- Il tuo obiettivo: Riassumi in due frasi il brano sul Covid e il governo neoliberale.

- Brano da esaminare:
⟨

Il Covid in qualche modo ha messo in luce questo aspetto duplice del dispositivo neoliberale di governo: c’è una parte di popolazione che pur nell’eccezione va protetta, va garantita e sostenuta, c’è un’altra parte che invece può essere lasciata a un rischio di esposizione più alto, perché la vita di queste persone vale molto meno di quella dell’altra sfera. Sono meno “essenziali”, si potrebbe dire, usando un termine un po’ equivoco oggi molto in voga, in virtù di certe concezioni storiche, razziali e coloniali, dell’umano. Penso a tutti quei lavori che vengono svolti dalla forza lavoro migrante, ma ovviamente non solo dai migranti, nella distribuzione, nella logistica, in agricoltura e anche in altre forme di lavoro informale o a quello che sta succedendo nei centri di accoglienza. Queste tipologie di lavoro possono essersi rivelate essenziali nella pandemia, ma i governi e il capitale non potranno mai considerarli tali, proprio perché possono contare su una grande massa di persone pronte a sostituirli. Detto molto banalmente, per il capitale di essenziale c’è solo il profitto, la proprietà privata (anche nella sua forma intellettuale) e le banche.

⟩

- Righe fornite:
⟨

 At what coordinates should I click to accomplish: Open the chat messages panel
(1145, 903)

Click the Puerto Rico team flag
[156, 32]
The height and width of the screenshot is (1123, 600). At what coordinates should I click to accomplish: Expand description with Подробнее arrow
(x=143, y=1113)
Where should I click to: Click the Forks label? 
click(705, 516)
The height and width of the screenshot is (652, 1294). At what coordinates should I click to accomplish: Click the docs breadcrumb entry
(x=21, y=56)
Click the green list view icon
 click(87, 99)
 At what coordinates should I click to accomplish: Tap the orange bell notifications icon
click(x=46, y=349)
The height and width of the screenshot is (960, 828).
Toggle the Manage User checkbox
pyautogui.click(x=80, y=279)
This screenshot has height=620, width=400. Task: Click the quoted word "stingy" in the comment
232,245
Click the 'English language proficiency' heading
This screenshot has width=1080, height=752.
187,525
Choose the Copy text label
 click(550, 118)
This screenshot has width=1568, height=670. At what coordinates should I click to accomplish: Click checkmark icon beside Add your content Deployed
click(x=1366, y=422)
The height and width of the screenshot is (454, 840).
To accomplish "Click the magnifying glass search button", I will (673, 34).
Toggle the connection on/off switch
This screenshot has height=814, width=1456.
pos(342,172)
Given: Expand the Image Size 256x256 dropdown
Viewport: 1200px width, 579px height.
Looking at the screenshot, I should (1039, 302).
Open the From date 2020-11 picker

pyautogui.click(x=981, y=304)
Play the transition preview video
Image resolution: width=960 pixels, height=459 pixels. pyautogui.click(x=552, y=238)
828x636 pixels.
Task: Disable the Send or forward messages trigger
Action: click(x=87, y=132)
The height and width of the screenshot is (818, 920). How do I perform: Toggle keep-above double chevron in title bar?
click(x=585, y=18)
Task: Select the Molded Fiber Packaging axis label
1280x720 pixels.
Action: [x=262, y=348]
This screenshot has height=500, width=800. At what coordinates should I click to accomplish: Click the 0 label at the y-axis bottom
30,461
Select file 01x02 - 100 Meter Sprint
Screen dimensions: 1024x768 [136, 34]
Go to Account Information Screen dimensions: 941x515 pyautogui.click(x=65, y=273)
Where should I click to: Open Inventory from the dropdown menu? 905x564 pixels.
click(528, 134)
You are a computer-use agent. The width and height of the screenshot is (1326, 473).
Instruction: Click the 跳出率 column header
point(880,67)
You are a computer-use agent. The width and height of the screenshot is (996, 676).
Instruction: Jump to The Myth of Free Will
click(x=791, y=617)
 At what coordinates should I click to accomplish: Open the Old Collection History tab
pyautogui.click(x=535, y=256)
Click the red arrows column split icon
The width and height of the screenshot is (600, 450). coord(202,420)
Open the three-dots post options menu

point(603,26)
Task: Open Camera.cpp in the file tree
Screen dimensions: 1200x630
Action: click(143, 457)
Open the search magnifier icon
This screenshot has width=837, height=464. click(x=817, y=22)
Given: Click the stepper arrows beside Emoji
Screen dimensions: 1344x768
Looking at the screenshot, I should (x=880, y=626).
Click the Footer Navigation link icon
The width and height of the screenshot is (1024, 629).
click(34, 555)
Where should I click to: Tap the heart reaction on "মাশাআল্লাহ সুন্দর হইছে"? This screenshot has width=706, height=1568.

⟩

- Risposta all'esercizio: Il Covid ha messo in luce che il dispositivo neoliberale di governo protegge una parte della popolazione e ne lascia un'altra esposta a un rischio più alto, perché considera la vita di queste persone meno preziosa. I lavori svolti dalla forza lavoro migrante, e non solo, nella distribuzione, nella logistica e in agricoltura possono essersi rivelati essenziali nella pandemia, ma governi e capitale non li considereranno mai tali perché possono contare su una grande massa di persone pronte a sostituirli.